Apotheker warnt vor drohendem Kollaps: "Uns bleibt kaum noch Luft"
Philipp SchulteApotheker warnt vor drohendem Kollaps: "Uns bleibt kaum noch Luft"
Ein Apotheker aus der Region hat sich mit einem Landtagsabgeordneten getroffen, um auf die wachsenden Belastungen für Apotheken vor Ort aufmerksam zu machen. Dr. Gregor Lohmann traf sich mit dem CDU-Politiker Fabian Schrumpf, um über finanzielle Schwierigkeiten, Personalengpässe und die drohende Schließung zahlreicher Apotheken in der Region zu sprechen.
Im Mittelpunkt des Gesprächs standen die wirtschaftlichen Herausforderungen, mit denen Apotheken konfrontiert sind – darunter stagnierende Vergütungen und steigende Kosten. Lohmann erklärte, dass verschreibungspflichtige Medikamente zwar das Kerngeschäft seiner Apotheke bildeten, warnte jedoch, dass ungerechte Preissysteme eine solide Finanzplanung nahezu unmöglich machten. Er betonte zudem, dass Apothekensterben längst kein rein ländliches Problem mehr sei: Auch in Städten wie Essen werde der Zugang der Patienten zu wichtigen Dienstleistungen zunehmend eingeschränkt.

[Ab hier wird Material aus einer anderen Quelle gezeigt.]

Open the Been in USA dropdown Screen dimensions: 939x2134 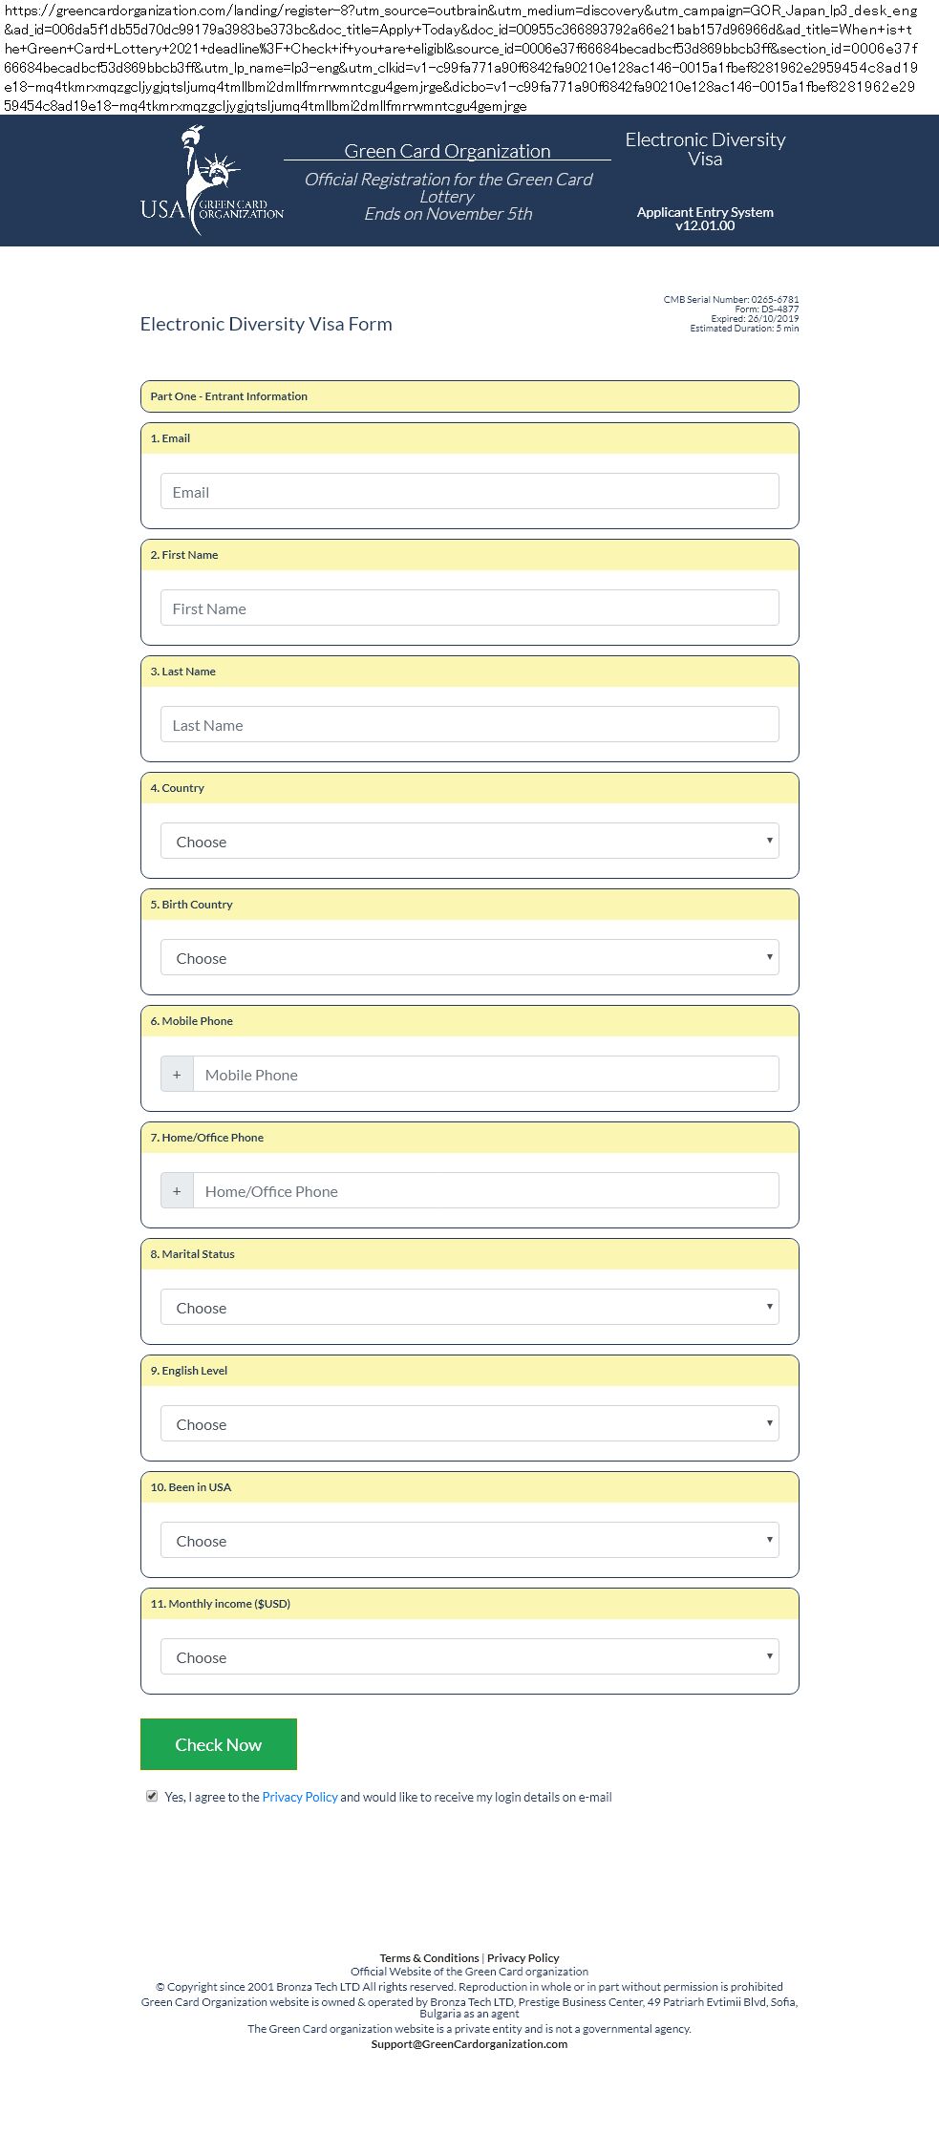[x=469, y=1540]
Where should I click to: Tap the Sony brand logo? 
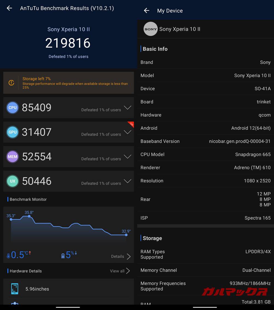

Schrumpf hörte sich die Klagen über die seit Jahren unveränderte Abgabegebühr an, die trotz Inflation nicht angepasst wurde. Der Abgeordnete zeigte Verständnis für die Frustration hinter den für den 23. März geplanten Protesten und räumte ein, dass das aktuelle System lokale Apotheken im Vergleich zu Versandapotheken benachteilige. Er versprach, die Anliegen auf Bundesebene mit Kollegen zu erörtern.
Zwar verzeichnete Essen zwischen 2022 und 2023 einen leichten Anstieg der Apothekenzahl von 117 auf 126, doch bundesweit ist die Schließungswelle dramatisch: Rund 1.600 Apotheken mussten während der Amtszeit der Ampel-Regierung schließen. Wie viele davon allein in Essen betroffen sind, bleibt unklar. Lohmann forderte fairere Vergütungsmodelle, um die lokale Versorgung zu stabilisieren und die Löhne des Apothekenpersonals zu verbessern.
Das Gespräch endete mit Schrumpfs Zusage, sich auf Bundesebene für politische Änderungen einzusetzen. Lohmanns Sorgen zu Vergütung, Personalmangel und Patientenversorgung sollen nun an höhere Stellen herangetragen werden. Die Ergebnisse könnten künftige Hilfsmaßnahmen für finanziell angeschlagene Apotheken vor Ort prägen.